Methods: This was a single-centre observational study of patients under the age of 60 who received a pacemaker implant for treatment of AV block over the 5-year period to the end of April 2020. Patients’ demographic, clinical and electrocardiographic features were reviewed alongside pre-specified components of a workup including biochemical tests (TSH, ESR, Serum ACE, ANA, ANCA, Borrelia serology), imaging (CT Thorax and Cardiac MRI) as well as a cardiac biopsy. The identification of any form of pathology on the pre-specified tests was considered to be a reflection of diagnostic yield.

Results: 1,265 patients underwent pacemaker implant during the study period, of whom 78 were under the age of 60. Of the 76 patients who had data available for analysis, 34 had an established explanation for the development of conduction disease, whereas for 42 this was unexplained.

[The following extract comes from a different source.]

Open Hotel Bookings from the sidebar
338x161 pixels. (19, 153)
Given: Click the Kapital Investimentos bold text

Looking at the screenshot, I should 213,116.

Considering this group of patients 25 had thyroid testing, 11 had a serum ACE measurement, 10 had some form of biochemical vasculitis screening and 5 had Borrelia serology. With respect to imaging 5 underwent CT thorax to detect pulmonary sarcoid, whilst 14 underwent a cardiac MRI. The timing of cardiac MRI can be difficult due to the stability of the patient and demands on the MRI service. 8 patients underwent MRI prior to insertion of a pacemaker. Of the 5 patients in whom a MRI was suggestive of an underlying cardiac pathology 3 were done before pacemaker implantation. 3 patients underwent endomyocardial biopsy during the pacemaker insertion. This was not associated with a diagnostic pickup. The above workup resulted in putative underlying diagnoses in 8 of the 42 cases of unexplained AV block.

Conclusion: The workup of younger patients presenting with AV block is variable but can be associated with the pickup of significant pathology. In a 5-year pacing dataset it was shown that biochemical, imaging and tissue diagnostics all played possible roles in the diagnosis of cardiac pathology. It may be prudent to create a standardised diagnostic algorithm for patients presenting with young age AV block, with a view to standardising patient workup, and the timing of tests to maximise diagnostic yield.